在村长的一声吆喝下,大秋村的老中青以及小媳妇、大姑娘,蜂拥出门,在酒楼门前宽阔的广场中堆积起来的工具中,拎着自己的家伙事儿,走出大门,来到半山腰,开始忙活了起来。
郭振刚此时目送着,挥着手,脸上满是憨厚的笑容,笑得很真诚。
在这些人面前,他不是人屠,只是个普通的老实汉子,他喜欢这感觉。
此时山腰,成了工地。
一条蜿蜒的壕沟直通数里外的含香溪,引溪水入风云的点子是郭振刚想出来的。
而壕沟两侧,早已开辟出了数块,每块约十几亩的菜田、果园、养殖场,酒楼后面更是腾出了几间巨大的仓库······反正也没人住。
工钱是要给的,而且给的很丰厚。

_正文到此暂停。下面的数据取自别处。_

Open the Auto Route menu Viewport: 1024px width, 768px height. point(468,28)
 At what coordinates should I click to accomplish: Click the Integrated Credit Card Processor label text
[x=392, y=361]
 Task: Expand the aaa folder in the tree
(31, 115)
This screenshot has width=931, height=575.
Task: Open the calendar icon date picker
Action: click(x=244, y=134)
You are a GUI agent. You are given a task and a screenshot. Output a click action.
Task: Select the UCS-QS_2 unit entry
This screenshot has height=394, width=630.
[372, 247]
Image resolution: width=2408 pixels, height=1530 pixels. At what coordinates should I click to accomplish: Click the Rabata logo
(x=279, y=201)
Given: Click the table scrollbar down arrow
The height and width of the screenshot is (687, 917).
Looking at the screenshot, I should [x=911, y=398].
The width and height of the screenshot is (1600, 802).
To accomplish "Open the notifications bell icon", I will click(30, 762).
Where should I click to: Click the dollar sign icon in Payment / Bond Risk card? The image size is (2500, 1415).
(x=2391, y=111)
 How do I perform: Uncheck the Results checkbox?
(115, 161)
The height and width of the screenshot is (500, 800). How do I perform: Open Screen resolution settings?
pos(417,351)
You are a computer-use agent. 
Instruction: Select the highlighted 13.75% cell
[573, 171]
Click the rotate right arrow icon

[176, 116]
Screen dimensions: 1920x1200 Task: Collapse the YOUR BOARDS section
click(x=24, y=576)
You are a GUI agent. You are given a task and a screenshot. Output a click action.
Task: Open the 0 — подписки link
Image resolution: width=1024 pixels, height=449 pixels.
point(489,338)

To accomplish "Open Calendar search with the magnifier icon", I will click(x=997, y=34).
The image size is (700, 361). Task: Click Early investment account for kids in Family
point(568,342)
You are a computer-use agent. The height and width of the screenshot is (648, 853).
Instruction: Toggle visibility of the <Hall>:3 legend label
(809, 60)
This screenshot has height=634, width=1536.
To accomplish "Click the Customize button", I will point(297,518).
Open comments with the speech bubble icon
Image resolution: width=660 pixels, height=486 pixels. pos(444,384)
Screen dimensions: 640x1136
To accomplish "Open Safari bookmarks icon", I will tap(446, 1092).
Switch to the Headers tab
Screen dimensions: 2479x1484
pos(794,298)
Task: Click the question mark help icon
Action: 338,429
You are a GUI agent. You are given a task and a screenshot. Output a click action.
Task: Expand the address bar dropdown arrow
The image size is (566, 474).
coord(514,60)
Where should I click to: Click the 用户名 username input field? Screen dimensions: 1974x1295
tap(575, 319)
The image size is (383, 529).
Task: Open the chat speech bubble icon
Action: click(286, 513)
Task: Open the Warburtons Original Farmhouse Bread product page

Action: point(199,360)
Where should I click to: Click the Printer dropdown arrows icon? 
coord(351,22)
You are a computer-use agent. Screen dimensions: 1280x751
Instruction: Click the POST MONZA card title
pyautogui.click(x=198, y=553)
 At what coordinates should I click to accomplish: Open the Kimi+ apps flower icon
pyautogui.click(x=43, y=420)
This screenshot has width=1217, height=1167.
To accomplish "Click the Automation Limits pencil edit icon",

就算凤落桐没啥银子了,老郭一家的家底也足够让这个酒楼以如此惨淡经营的局面,维持到大家老死的那天,再加上几个轮回。
看乡亲们辛苦,招待三餐也是必须的,更何况热烈的大秋村民们,带来了猪牛羊、各种种子甚至还有家居。
郭振刚满意,大秋村的村民们大赞凤老板豪气、村长威武的时候,无不认为这是一个大秋村单赢的局面:一人一天人工1000块?
不热火朝天起来,怎么对得起那个从未露面的“冤大头”凤老板?
此时凤老板的号召力,足以让那些出门打工的小青年们,蜂拥返乡,更成了靠谱的大姑娘,不靠谱的小媳妇儿,白天晚上偷偷脸红着议论的对象。
意不意淫谁知道,反正也不犯法。
这种活,老关头是不干的。
四处无人,溜之大吉。
人家干活的是依旧踉跄,而他,走出所有人视线之外,却是步履稳健,还不时的从怀里,兜里掏摸着顺来的东西,一脸满足的笑。
夜深,在郭振刚一家的苦劝之下,奋战中的村民,才恋恋不舍的离开,说着郭老板明天见,有的嚷嚷着凤老板啥时候回来。
高兴收场,郭振刚望着初见雏形的落凤山,满足的叹息:“这大秋村,都是好人呐”。
郭夫人哼了声,不懂事儿吭吭哧哧的,几个人收拾残局,第二天依旧如是。
只是这一天,村民未来,迎接落凤山的,只有漫天弥漫的血云。
“走吧!”郭青霜和郭夫人携手,望着拎着皮箱,神色恍惚焦虑的不懂事儿,满身劲壮,宛如金刚怒目的郭振刚,依依不舍的挥着手。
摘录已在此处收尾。